Der Glaube und der Mensch
Apropos Spezialität: Gleich am ersten Tag, als die Familie Yilmaz 1972 nach Coburg kam, ging es auf den Marktplatz. Tuncers Vater war der Meinung, dass eine Bratwurst gegessen werden müsse. Im Islam mag Schweinefleisch für streng Gläubige zwar ein Tabu sein. Anders im Hause Yilmaz. "Mein Vater sagte: Ist zwar Schwein, macht aber nix!" Noch heute verspeist Tuncer Yilmaz gerne und regelmäßig die Coburger Spezialität, und wenn er in diesem Zusammenhang auf die Regeln des Islam angesprochen wird, dann erklärt er: "Glaube ist mir nicht wichtig - Mensch sein ist mir wichtiger."
Hintergrund
Tuncer Yilmaz ist bei der Coburger Stadtratswahl im März 2020 ein echtes Kunststück gelungen: Er kandidierte bei der Wählergemeinschaft Pro Coburg (WPC) auf Listenplatz 19 und wurde bis auf Platz 6 nach vorne gewählt. Den Einzug in den Stadtrat verpasste er denkbar knapp: WPC holte fünf Sitze, und auf diesem fünften Platz landete Matthias Schmidt-Curio mit 2495; Yilmaz auf Platz 6 hatte 32 Stimmen weniger (2463). Doch jetzt profitiert Yilmaz davon, dass seine WPC-Kollegin Jessica Heß ihr Mandat niederlegt. So rutscht er in den Stadtrat nach.

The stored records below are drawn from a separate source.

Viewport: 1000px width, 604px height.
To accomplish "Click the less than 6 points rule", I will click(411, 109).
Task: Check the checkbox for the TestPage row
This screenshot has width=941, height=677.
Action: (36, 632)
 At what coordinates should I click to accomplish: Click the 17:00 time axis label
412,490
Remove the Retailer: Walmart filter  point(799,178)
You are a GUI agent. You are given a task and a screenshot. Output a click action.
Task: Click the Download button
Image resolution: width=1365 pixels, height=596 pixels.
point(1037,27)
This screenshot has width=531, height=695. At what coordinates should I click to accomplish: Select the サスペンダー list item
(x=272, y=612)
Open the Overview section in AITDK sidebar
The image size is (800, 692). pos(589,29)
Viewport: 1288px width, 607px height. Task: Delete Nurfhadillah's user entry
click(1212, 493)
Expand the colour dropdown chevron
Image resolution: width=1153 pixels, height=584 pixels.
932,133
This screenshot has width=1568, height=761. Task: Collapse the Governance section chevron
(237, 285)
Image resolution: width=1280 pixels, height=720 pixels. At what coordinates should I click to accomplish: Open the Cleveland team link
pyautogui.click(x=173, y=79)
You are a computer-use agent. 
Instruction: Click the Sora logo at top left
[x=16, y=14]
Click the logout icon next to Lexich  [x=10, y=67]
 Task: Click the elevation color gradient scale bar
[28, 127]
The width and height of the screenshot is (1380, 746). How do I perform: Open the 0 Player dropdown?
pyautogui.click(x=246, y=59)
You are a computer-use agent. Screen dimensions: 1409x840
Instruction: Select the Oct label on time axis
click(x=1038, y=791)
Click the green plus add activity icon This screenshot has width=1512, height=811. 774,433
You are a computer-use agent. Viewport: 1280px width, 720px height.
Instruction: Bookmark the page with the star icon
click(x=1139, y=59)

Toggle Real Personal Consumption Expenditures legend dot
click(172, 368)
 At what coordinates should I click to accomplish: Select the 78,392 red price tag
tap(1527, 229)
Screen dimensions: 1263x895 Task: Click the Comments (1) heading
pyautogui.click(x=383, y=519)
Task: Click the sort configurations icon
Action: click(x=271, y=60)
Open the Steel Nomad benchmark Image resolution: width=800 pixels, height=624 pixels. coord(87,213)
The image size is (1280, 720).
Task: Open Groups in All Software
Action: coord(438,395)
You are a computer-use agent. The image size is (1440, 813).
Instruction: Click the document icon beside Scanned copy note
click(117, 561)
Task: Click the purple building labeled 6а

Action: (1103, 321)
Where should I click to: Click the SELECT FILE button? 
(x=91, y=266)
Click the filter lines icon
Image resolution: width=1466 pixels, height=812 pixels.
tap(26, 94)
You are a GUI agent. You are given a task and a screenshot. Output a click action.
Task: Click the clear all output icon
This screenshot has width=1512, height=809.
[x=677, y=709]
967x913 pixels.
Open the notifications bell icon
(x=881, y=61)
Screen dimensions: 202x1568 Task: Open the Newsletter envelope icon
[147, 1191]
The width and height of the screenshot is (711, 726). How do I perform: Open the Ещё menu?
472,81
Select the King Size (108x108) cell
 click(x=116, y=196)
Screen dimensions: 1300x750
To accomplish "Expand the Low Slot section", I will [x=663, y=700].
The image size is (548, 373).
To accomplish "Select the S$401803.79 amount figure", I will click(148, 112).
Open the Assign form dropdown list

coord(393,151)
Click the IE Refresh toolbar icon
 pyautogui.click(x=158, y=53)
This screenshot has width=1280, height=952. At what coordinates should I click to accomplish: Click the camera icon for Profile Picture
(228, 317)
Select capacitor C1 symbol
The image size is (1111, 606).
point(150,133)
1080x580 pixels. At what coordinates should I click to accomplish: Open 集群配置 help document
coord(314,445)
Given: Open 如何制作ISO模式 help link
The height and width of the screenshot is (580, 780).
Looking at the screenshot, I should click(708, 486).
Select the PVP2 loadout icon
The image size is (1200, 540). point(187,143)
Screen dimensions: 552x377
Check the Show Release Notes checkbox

Alper Hasirci, der 2020 auf der Liste der Jungen Coburger kandidierte, war während des Wahlkampfs sehr offensiv mit seinen familiären Wurzeln - die in Çorum liegen - umgegangen: "Ich will Coburgs erster deutsch-türkischer Stadtrat werden!" Das klappte auch. Allerdings hat er sich von den Jungen Coburgern getrennt und ist heute fraktionsloser Stadtrat. Seine Eltern kamen 1970 nach Coburg und haben seit 50 Jahren ein Feinkostgeschäft auf dem Wochenmarkt. Alper Hasirci, der 1992 in Coburg geboren wurde, studierte Jura und ist heute Diplom-Jurist. "Ich bin jährlich in Çorum, um meine Familie zu besuchen und verknüpfe es gerne mit einem Urlaub am Mittelmeer", erzählt Alper Hasirci im Gespräch mit dem Tageblatt. Dass er - wie seine gesamte Familie - die doppelte Staatsbürgerschaft, will er jetzt gar nicht mehr so hoch hängen: "Nicht Staatsbürgerschaft ist wichtig, sondern die kulturelle Vielfalt, die man in sich trägt." Und sein Vater würde immer zu ihm sagen: "Sohn, umso mehr Sprachen Du beherrscht, umso mehr Nationalitäten trägst Du in Dir."
Can Aydin gehört seit 2020 der SPD-Stadtratsfraktion an. Im Gespräch mit dem Tageblatt berichtet der 31-Jährige, dass er noch viele Verwandte in Çorum, der Heimat seiner Familie, hat. Der letzte Besuch dort datiert allerdings aus der Zeit vor der Corona-Pandemie. Er
selber ist in Coburg geboren und aufgewachsen und hat ausschließlich die deutsche Staatsbürgerschaft. Als Stadtrat fungiert er unter anderem als Patientenvertreter am Klinikum.